Elle développe un second axe déterminant de sa pensée dans cet ouvrage : le concept de natalité.  Selon elle, la faculté de raisonner et d’agir provient de la naissance, du renouveau, des idées nouvelles. C’est cette pluralité des voix que le totalitarisme cherche à étouffer en prônant une vérité unique, concept illusoire et fallacieux aux yeux d’Arendt pour qui il ne peut exister qu’une somme de vérités, aussi nombreuses qu’il y a de personnes dans le monde. Ainsi, le mieux que l’on puisse faire est d’inventer et réinventer sans relâche, au fur et à mesure, ainsi que de faire preuve d’initiative tous les jours et à chaque instant. Ce sont l’action, la communication et la parole qui permettent à l’individu-e d’accéder à l’individualité. C’est en ayant recours à cette pensée sans entraves – la pensée libre est fondamentale en philosophie selon Arendt – que nous pourrons nous prémunir contre la banalité du mal (autre concept clé de sa réflexion, qu’elle évoque en 1963 dans ses comptes-rendus du procès d’Adolf Eichmann, criminel de guerre nazi qui fut l’un des principaux responsables de la mise en place de la « solution finale »).

Ainsi, selon Arendt, le mal se trouve dans les éléments du quotidien. Il est le fait d’hommes et de femmes tout à fait ordinaires, obéissant aux ordres et ayant perdu la capacité de penser leurs actions et de former de réels jugements moraux.
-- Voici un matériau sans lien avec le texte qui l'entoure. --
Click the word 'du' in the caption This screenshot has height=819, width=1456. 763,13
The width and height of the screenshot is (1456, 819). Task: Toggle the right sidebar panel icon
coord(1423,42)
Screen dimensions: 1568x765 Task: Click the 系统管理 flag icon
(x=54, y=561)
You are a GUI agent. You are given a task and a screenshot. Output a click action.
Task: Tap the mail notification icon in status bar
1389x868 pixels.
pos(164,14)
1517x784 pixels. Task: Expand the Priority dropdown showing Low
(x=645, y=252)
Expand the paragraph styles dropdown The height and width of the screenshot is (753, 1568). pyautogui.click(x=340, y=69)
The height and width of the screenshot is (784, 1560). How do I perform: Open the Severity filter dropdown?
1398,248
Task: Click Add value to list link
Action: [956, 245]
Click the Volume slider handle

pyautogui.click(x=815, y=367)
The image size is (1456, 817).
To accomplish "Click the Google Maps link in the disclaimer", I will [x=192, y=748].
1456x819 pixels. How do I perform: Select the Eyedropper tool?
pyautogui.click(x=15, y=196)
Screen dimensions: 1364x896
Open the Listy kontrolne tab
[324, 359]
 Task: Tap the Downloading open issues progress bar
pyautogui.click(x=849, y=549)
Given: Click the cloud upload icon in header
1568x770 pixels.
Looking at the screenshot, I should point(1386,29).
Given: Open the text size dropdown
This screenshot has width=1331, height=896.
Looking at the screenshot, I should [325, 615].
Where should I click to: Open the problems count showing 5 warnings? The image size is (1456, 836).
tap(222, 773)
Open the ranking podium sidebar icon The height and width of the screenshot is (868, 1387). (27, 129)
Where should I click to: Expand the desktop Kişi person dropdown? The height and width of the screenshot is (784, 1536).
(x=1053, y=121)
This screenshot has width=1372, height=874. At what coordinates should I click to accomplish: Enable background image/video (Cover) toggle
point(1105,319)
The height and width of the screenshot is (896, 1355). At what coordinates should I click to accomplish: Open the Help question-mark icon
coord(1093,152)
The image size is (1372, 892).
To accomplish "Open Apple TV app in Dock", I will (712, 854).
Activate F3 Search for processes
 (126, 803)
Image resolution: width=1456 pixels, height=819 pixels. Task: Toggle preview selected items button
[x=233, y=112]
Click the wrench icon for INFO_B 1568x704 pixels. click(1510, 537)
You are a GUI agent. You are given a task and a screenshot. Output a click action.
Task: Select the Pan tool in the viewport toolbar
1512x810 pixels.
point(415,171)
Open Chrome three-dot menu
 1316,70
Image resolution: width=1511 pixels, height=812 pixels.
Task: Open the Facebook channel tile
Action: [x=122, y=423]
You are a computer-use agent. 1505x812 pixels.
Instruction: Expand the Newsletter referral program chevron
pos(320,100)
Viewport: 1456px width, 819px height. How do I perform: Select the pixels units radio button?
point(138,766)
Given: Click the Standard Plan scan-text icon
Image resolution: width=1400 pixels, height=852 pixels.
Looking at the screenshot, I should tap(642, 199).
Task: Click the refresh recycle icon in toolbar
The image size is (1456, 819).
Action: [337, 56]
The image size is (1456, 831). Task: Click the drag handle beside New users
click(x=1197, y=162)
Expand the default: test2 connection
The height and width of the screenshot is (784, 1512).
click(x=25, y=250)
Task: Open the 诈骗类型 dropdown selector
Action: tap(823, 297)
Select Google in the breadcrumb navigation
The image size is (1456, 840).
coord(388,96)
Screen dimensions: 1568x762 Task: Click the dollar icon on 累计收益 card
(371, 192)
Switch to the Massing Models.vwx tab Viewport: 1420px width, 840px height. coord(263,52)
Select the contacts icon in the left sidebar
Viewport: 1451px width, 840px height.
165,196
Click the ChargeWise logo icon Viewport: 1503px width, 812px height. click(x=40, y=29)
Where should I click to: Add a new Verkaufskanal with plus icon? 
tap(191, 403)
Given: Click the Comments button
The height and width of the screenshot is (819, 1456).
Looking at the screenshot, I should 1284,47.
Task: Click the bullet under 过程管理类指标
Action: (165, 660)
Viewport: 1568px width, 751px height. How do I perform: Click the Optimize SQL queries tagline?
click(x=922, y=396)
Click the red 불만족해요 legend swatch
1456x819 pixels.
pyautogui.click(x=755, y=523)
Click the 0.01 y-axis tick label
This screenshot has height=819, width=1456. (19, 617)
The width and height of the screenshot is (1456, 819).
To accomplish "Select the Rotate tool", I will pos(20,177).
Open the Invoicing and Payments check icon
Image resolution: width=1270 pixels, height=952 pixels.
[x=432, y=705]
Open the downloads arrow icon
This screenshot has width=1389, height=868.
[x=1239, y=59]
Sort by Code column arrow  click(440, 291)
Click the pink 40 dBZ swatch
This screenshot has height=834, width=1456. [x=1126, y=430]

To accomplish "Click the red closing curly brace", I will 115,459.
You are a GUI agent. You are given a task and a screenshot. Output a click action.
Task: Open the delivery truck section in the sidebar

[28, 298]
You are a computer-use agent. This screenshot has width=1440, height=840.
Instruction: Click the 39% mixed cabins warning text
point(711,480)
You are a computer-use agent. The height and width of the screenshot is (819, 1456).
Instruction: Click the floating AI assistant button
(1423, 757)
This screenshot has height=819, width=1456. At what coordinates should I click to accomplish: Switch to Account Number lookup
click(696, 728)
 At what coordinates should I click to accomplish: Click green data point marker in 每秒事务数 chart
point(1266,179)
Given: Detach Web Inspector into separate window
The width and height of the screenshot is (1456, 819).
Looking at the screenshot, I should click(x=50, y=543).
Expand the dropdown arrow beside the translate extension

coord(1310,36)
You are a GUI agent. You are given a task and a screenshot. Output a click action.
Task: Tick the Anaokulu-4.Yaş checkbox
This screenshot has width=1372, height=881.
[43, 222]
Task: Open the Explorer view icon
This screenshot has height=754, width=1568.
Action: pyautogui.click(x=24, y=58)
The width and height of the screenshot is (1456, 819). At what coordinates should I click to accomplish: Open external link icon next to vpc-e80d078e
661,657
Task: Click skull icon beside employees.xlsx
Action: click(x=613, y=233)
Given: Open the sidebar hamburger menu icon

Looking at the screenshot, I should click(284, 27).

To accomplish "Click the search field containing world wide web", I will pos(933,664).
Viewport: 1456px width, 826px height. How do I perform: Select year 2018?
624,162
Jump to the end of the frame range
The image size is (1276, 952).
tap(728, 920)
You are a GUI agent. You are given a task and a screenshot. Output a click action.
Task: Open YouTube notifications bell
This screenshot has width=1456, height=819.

C’est en cela que réside toute son atrocité :

L’ennui, avec Eichmann, c’est précisément qu’il y en avait beaucoup qui lui ressemblaient et qui n’étaient ni pervers ni sadiques, qui étaient, et sont encore effroyablement normaux. Du point de vue de nos institutions et de notre éthique, cette normalité est beaucoup plus terrifiante que toutes les atrocités réunies, car elle suppose […] que ce nouveau type de criminel commet des crimes dans des circonstances telles qu’il lui est impossible de savoir ou de sentir qu’il a fait le mal.4

Hannah Arendt meurt le 4 décembre 1975 à New York, non sans laisser derrière elle de nombreux ouvrages et articles, pour certains publiés à titre posthume. Brillante théoricienne, philosophe déterminée, penseuse de l’événement profondément altruiste et engagée, elle avait surtout un besoin viscéral de trouver les vérités, celles qui pourraient faire du monde un endroit meilleur.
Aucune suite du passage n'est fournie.